• **TASK PROMPT**: Copy the following records word for word, leaving out the pictures.

───── RECORDED INFORMATION ─────

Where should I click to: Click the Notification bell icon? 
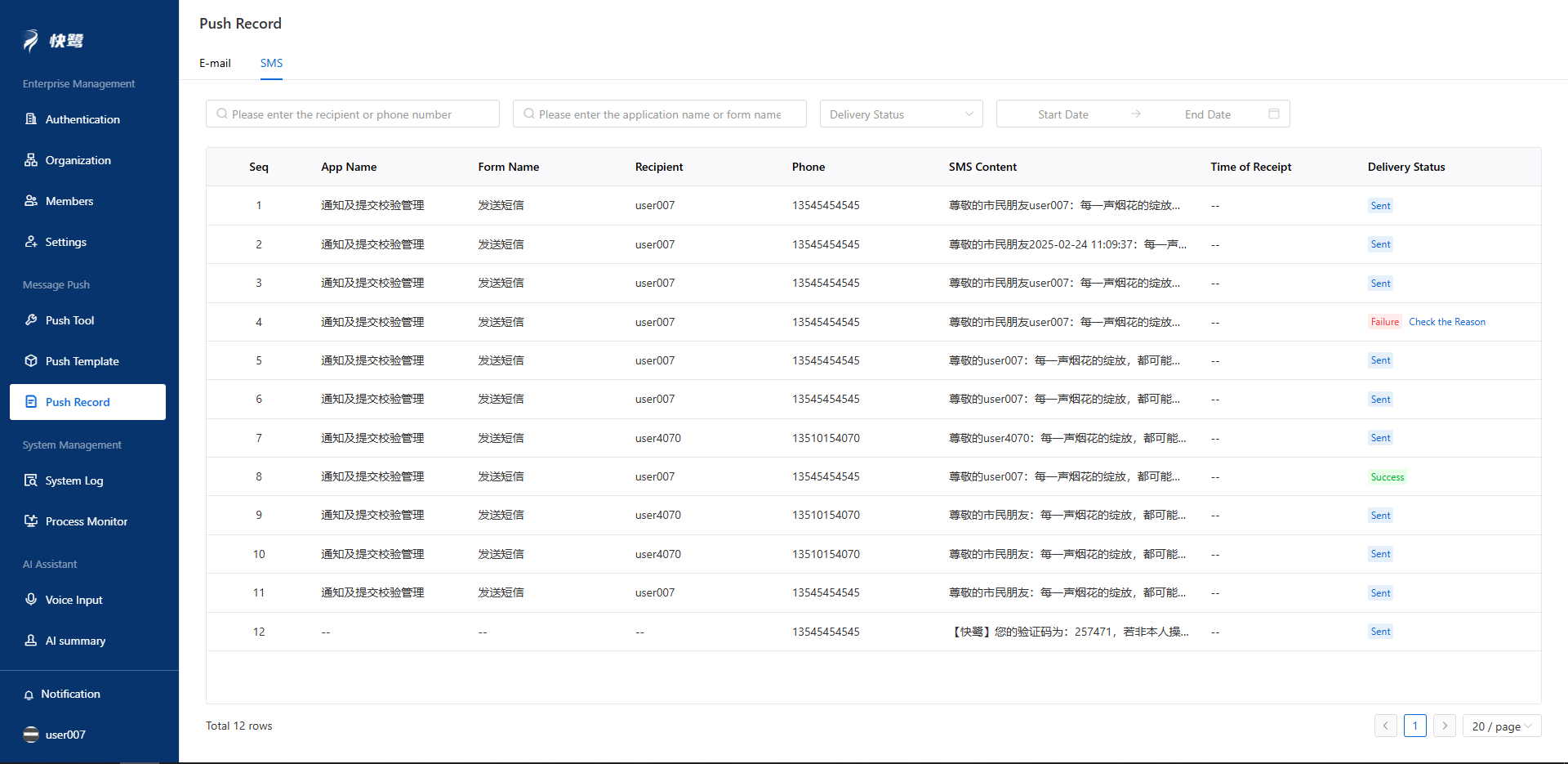point(29,695)
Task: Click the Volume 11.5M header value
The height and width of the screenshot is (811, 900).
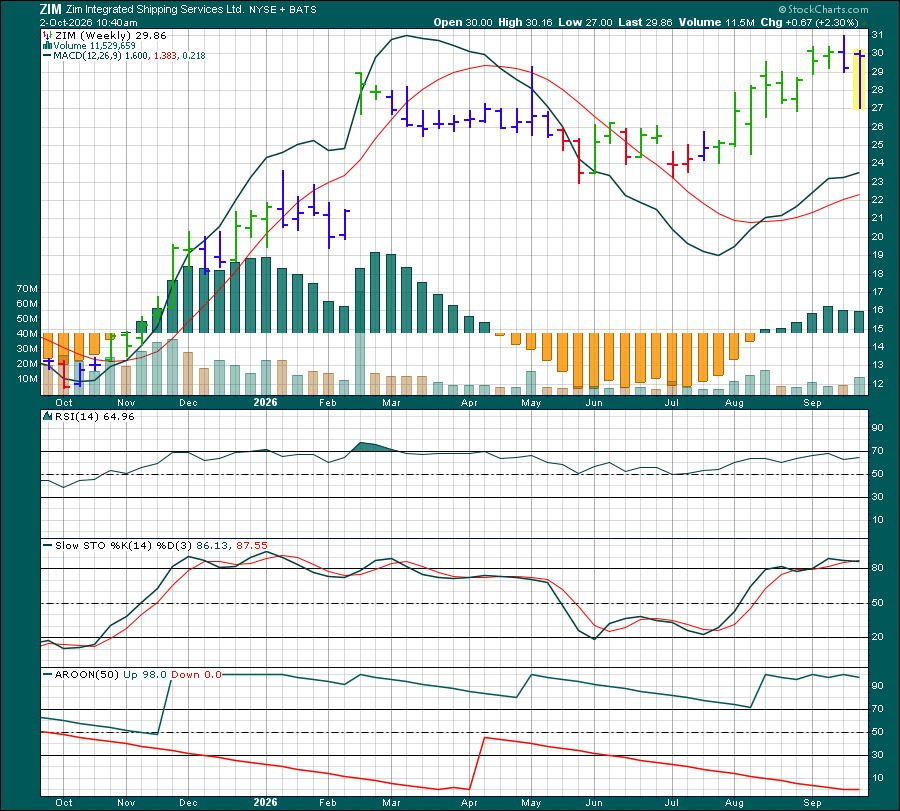Action: coord(716,22)
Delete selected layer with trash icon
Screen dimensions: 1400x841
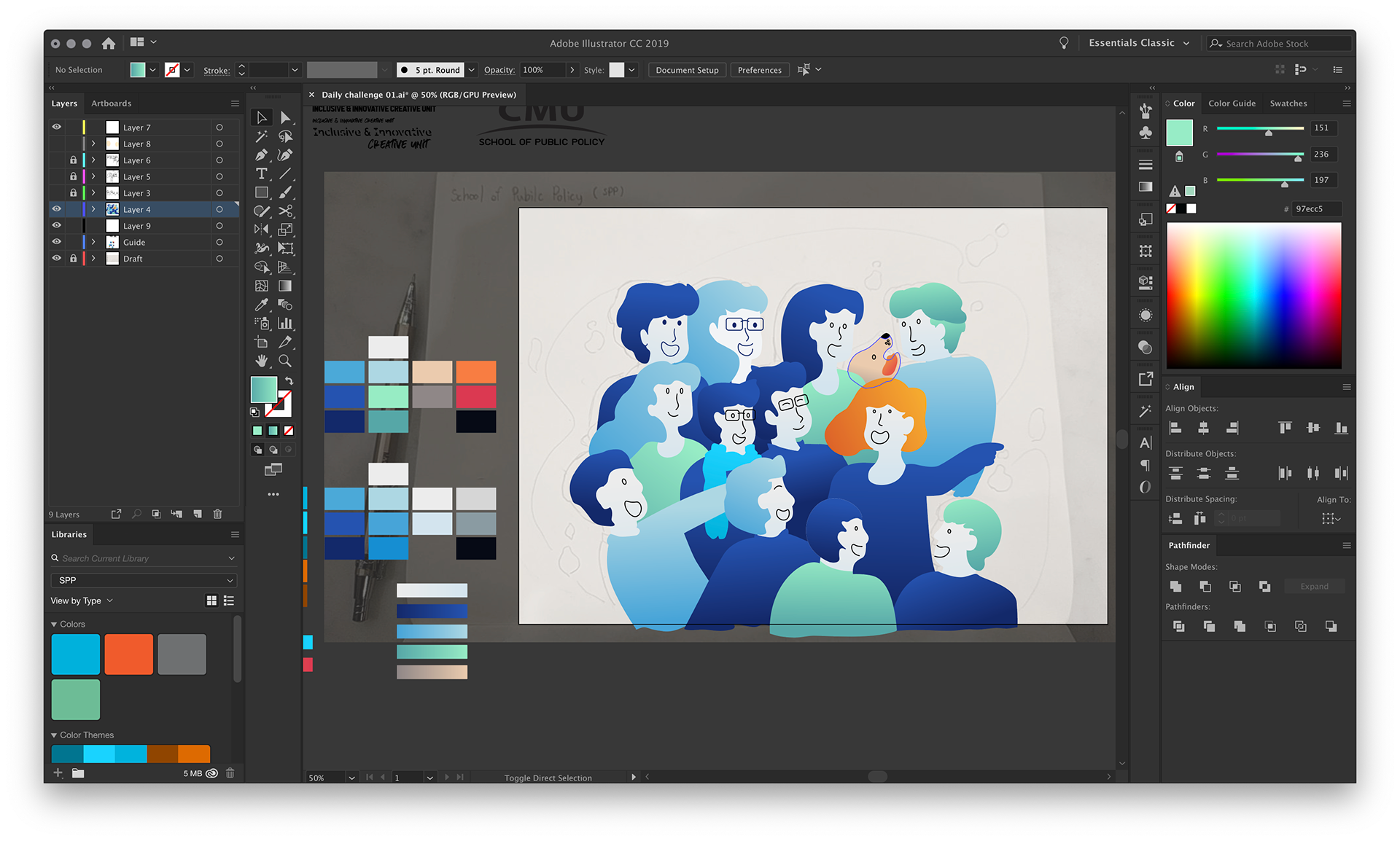click(217, 514)
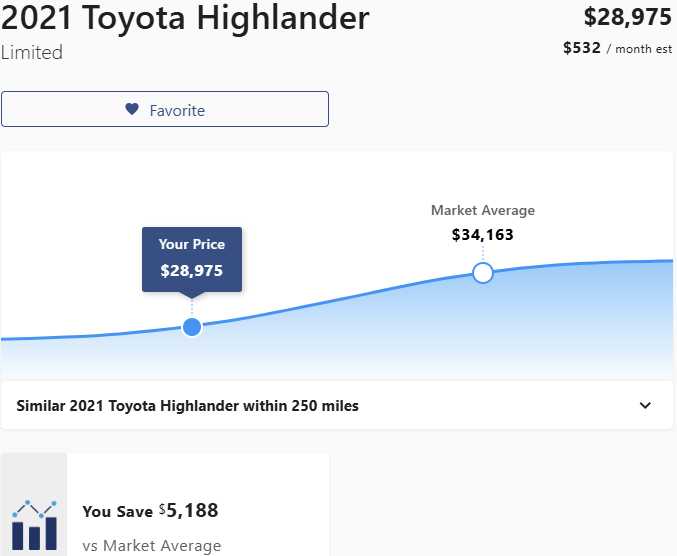Click the heart icon in Favorite button
Screen dimensions: 677x556
[x=132, y=109]
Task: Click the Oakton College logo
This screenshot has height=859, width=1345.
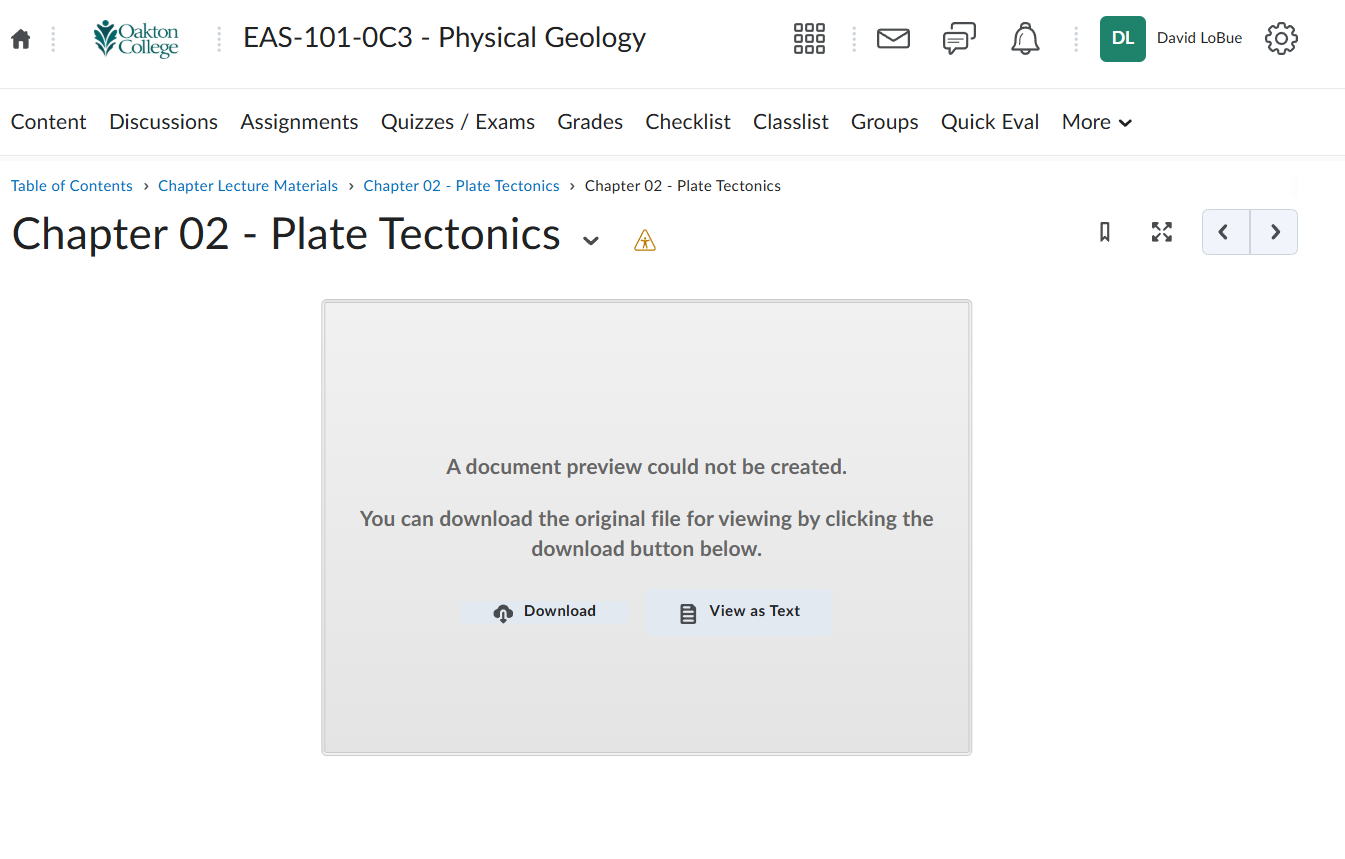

─────

• **RIGHT ANSWER**:
Where should I click to: Click the Notification bell icon? 
point(29,695)
Task: Click the Volume 11.5M header value
The height and width of the screenshot is (811, 900).
Action: coord(716,22)
Delete selected layer with trash icon
Screen dimensions: 1400x841
click(217, 514)
Click the heart icon in Favorite button
Screen dimensions: 677x556
[x=132, y=109]
Task: Click the Oakton College logo
This screenshot has height=859, width=1345.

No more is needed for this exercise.